すべてのはじまりは、あるお客さまからの1本のお電話でした。
お引渡しをした新居に引っ越した途端、お嬢さんにぜんそくの症状が出始めたというのです。
今でこそ”シックハウス症候群”という言葉は広く認知されていますが、当時はまだ一般的ではありませんでした。
何が原因なのか思い当たらなかったのですが、ご自身でもいろいろ調べていたお母さまが、「裏側に炭の粉を塗った壁クロスに張り替えたら咳が治まったケースがあると聞きました。わが家もこのクロスに張り替えてはどうでしょうか。」とご相談に来られたのです。
そこで、ご希望に応えて家じゅうのクロスを張り替えたところ、お嬢さんの症状がピタリと治まったのです。
お客さまも喜ばれ、当社としても胸をなで下ろしたのですが、この出来事は家づくりに対する当社の発想を大きく変えるきっかけとなりました。
お客さまからのクレーム。
このような健康トラブルは、家の建て方ではなくクロスに使用されている接着剤や化学物質に問題があるのではないか。さらにお客さまの事例を考えると、炭そのものが健康に何らかの良い影響を与えているのではないか――
そんなことを考えていたある日、テレビで中国湖南省の馬王堆古墳という2100年前の墓の話題が取り上げられていました。
5tの炭に囲まれた棺の中から、死後まもないと思えるほど生々しい遺体が出てきたという。驚きましたね。炭というのはそんなすごい力があるのか、と。
当社が本格的に炭を使った住宅の研究に取り組み始めたのは、それからです。
シックハウス症候群のおもな原因は、空気中の化学物質やダニ・カビ、さまざまなばい菌などがあります。これらをきちんとコントロールすることが健康住宅の大切な条件です。
多孔質の炭には、これらの有害物質を吸着する働きはもちろん、湿度を調節する働きもありますから、ダニ・カビの原因となる湿気を防ぐ上でも有効です。日本でも古来からこの働きを建築に利用した「敷き炭」「置き炭」という方法があります。

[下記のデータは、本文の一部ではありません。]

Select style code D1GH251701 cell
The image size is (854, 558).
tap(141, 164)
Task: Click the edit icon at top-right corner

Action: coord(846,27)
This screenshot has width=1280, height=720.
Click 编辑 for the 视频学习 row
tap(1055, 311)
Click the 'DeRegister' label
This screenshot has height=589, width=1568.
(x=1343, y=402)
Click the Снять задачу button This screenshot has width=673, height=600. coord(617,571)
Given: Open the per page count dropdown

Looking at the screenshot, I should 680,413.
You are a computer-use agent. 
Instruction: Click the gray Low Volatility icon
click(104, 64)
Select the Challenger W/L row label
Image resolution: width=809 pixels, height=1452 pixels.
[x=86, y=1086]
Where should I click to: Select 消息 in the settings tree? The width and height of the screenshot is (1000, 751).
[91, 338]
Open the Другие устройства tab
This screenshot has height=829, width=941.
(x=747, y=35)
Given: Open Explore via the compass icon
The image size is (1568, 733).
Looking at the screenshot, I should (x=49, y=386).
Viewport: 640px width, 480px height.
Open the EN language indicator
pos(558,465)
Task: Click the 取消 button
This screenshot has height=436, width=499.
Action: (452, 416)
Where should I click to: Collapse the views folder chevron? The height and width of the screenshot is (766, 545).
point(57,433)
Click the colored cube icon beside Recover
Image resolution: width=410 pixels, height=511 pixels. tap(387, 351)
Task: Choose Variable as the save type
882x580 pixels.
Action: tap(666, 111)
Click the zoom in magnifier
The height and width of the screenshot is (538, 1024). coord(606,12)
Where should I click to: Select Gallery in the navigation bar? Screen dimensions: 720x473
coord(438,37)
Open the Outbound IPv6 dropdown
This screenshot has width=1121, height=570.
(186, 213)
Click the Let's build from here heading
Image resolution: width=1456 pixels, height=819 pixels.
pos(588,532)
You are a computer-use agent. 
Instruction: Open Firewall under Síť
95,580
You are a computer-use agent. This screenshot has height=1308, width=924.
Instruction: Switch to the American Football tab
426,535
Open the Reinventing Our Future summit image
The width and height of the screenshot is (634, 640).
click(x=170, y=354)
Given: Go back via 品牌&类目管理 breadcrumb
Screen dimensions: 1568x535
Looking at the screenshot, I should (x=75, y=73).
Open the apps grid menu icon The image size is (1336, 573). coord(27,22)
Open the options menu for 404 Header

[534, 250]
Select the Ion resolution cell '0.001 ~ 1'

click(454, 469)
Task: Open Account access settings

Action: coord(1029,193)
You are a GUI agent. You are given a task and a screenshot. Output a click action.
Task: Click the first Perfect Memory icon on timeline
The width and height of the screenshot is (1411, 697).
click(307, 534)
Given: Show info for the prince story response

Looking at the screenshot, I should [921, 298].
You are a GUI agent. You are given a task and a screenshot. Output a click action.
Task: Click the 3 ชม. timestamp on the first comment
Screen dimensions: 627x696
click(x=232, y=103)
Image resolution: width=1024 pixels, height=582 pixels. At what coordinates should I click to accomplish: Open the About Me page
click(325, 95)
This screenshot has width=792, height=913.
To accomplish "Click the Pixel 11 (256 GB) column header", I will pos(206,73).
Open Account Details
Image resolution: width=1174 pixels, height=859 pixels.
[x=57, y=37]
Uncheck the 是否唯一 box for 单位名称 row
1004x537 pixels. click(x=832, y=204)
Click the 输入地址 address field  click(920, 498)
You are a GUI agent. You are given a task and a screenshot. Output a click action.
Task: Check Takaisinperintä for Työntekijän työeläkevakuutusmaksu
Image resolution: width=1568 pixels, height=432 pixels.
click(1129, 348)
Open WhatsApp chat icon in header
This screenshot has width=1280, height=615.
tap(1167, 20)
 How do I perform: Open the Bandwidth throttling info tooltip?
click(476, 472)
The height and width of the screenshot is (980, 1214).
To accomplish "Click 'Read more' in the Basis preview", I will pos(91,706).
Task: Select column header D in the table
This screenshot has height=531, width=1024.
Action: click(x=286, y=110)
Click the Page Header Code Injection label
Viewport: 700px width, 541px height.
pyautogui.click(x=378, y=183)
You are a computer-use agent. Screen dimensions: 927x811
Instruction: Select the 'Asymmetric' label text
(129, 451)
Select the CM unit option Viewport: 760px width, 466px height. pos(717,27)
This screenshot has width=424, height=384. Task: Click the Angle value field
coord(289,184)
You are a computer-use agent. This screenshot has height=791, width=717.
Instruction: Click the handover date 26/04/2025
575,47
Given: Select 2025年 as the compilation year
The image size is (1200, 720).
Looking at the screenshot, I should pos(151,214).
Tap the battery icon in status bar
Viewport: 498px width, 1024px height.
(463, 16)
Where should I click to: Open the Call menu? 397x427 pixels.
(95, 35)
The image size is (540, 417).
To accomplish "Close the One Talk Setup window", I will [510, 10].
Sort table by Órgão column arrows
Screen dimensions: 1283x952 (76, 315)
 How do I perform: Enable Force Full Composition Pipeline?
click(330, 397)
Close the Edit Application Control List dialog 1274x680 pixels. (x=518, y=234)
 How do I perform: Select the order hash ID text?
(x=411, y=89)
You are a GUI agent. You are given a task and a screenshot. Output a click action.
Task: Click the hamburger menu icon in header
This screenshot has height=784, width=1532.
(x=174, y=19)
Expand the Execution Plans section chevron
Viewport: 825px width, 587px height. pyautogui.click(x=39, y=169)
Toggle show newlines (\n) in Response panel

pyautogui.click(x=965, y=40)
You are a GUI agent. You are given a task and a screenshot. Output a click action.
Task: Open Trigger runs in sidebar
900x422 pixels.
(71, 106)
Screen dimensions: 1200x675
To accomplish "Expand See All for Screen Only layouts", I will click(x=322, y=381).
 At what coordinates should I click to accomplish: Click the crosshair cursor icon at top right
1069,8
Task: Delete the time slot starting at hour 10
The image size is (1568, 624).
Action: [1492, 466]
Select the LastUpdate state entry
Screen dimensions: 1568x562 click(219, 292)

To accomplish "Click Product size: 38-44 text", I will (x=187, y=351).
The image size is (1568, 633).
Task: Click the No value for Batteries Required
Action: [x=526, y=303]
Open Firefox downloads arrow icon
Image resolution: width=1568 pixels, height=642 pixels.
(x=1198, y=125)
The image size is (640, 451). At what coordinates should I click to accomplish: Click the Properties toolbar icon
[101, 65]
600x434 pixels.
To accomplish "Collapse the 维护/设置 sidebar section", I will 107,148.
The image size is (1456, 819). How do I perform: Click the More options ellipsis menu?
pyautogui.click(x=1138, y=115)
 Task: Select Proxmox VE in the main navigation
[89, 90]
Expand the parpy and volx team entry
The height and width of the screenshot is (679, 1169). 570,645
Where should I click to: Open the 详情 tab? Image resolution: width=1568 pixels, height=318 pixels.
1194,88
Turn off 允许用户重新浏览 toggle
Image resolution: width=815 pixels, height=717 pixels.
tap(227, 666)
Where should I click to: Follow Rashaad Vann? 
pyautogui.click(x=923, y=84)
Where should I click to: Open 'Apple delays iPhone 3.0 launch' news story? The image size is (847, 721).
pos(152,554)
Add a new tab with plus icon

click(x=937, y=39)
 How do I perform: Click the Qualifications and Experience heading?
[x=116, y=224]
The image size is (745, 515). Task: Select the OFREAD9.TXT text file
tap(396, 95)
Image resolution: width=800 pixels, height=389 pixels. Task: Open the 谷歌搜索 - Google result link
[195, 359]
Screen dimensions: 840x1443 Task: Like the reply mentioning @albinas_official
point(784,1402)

しかし高断熱・高気密な現代住宅の場合、室内の空気が動きにくいため、ただ炭を置いておくだけではその周辺の空気しか浄化できない。だから換気経路が重要になるのです。家じゅうの空気がつねに炭に接した状態をつくるために、当社は北海道立北方建築総合研究所との共同研究を開始しました。
その結果、第2種換気により吸気ファンから室内に新鮮な外気を取り込み、炭の層を通して室内に循環させ、室内の空気を排気口から自然排出する24時間換気システム「炭1トン仕様 カーボンエアクリーンシステム」の共同開発に成功。おかげさまで特許を取得しました。